(Document excerpt Opens)

By Ylli Manjani, former Minister of Justice of Albania
The protest wave that its authors have christened the “Flamingo” revolution has bruised Albania’s prime minister. It has not produced the one thing that could remove him.
As things stand today, even after the noisy eruption of what can be called, without hesitation, the Flamingo revolution, Edi Rama looks politically destined to remain prime minister at least until September 2029.
This may sound unpleasant to his opponents. It may seem unjust to those who have poured energy, anger and hope into bringing him down. But politics does not run on wishes. It runs on the balance of forces.
And today there is no real political threat to Edi Rama.
Yes, the revolution of algorithms, of social networks, of viral videos, of organised indignation and of digital crowds may have wounded him at the ballot box. It may have worn him down. It may have damaged his image. But these are wounds Rama has lived with for years.
Look at his political history and you find a man who has survived far heavier injuries than these. He has come through political crises, mass protests, boycotts, scandals, accusations and entire campaigns built to destroy him. It is therefore difficult to believe that a storm of algorithms, however aggressive, can topple him where far more concrete confrontations have failed.
The central problem does not lie in Rama’s strength. It lies in the weakness of the alternative.
His opponents, a camp in which, despite my own incompatibility with revolutions, I include myself, refuse to grasp an elementary rule of politics. Power is not brought down merely by demonising the man who governs. Power falls when a more convincing alternative is built in its place.
Very well. Let us remove Rama.
Who stands across from him?
The question remains unanswered.
In its place we are offered abstractions. The people will speak. The revolution is coming. The system is falling. These are formulas that sound impressive on social networks and have never once produced a government. The people do not govern as an abstract concept. A revolution does not administer a budget, does not negotiate an international agreement and does not take an executive decision.
In the end, politics always reduces to a very earthly question. Who is the person seeking to take the wheel?
And it is precisely there that the opposition, the digital revolutionaries and every adversary of Rama collide with the wall of reality.
Because Edi Rama does not retreat from noise. He does not retreat from insults. He does not retreat from the trends of the social networks. He does not retreat even from the algorithms, deceptive though they may be.
Rama withdraws only when someone stronger stands before him. Someone stronger in politics, more convincing in public, more charismatic at the ballot box. A figure capable of producing hope where today there is only anger.
This has always been the way power changes hands in a democracy.
The question, then, is not whether Rama has been wounded. By every appearance he has. Nor is it whether there is discontent. That exists, and it is plain to see.
The only question that carries any weight is this. Who is the one who will replace him?
Until a serious answer to that question appears, Edi Rama will go on reigning. Perhaps more worn. Perhaps more tired. Perhaps more wounded. But on the political throne all the same, at least until September 2029.

(Document excerpt Closes)
(Data for analysis Opens)

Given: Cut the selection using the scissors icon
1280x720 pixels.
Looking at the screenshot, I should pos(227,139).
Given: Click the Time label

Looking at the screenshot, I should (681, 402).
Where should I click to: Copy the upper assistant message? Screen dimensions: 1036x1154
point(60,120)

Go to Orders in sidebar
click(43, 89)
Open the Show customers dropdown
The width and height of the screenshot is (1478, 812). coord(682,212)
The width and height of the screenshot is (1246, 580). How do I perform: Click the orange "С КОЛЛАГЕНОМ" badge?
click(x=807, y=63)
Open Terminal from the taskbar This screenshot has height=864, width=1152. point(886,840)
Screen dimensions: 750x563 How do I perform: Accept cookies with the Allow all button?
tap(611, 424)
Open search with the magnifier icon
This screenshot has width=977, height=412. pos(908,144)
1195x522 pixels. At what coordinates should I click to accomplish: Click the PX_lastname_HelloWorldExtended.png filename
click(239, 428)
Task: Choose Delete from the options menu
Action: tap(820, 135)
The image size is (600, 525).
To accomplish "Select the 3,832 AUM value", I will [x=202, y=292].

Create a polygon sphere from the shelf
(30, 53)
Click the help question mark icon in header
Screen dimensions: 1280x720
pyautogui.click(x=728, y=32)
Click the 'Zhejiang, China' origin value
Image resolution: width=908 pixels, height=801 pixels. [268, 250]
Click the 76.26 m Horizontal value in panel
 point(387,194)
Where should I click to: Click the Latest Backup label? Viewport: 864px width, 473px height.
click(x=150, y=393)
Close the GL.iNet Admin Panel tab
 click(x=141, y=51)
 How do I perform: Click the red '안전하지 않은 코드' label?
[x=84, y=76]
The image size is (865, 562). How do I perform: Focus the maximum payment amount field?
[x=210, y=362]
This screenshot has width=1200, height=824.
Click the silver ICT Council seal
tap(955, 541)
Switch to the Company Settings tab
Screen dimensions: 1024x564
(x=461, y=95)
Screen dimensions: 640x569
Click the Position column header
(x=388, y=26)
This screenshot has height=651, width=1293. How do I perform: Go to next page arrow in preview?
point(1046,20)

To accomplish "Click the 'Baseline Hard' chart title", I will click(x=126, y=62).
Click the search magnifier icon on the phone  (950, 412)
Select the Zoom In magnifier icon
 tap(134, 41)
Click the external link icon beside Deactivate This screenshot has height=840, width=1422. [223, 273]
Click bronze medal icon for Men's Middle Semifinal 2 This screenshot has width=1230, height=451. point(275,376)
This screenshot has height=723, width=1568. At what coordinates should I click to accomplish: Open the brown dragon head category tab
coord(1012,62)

(Data for analysis Closes)

Problem requirements: Please reproduce the passage of the piece on Edi Rama starting with "Because Edi Rama" and going on through "will replace him?". Update every "retreat" to "back down".

Reply:
Because Edi Rama does not back down from noise. He does not back down from insults. He does not back down from the trends of the social networks. He does not back down even from the algorithms, deceptive though they may be.
Rama withdraws only when someone stronger stands before him. Someone stronger in politics, more convincing in public, more charismatic at the ballot box. A figure capable of producing hope where today there is only anger.
This has always been the way power changes hands in a democracy.
The question, then, is not whether Rama has been wounded. By every appearance he has. Nor is it whether there is discontent. That exists, and it is plain to see.
The only question that carries any weight is this. Who is the one who will replace him?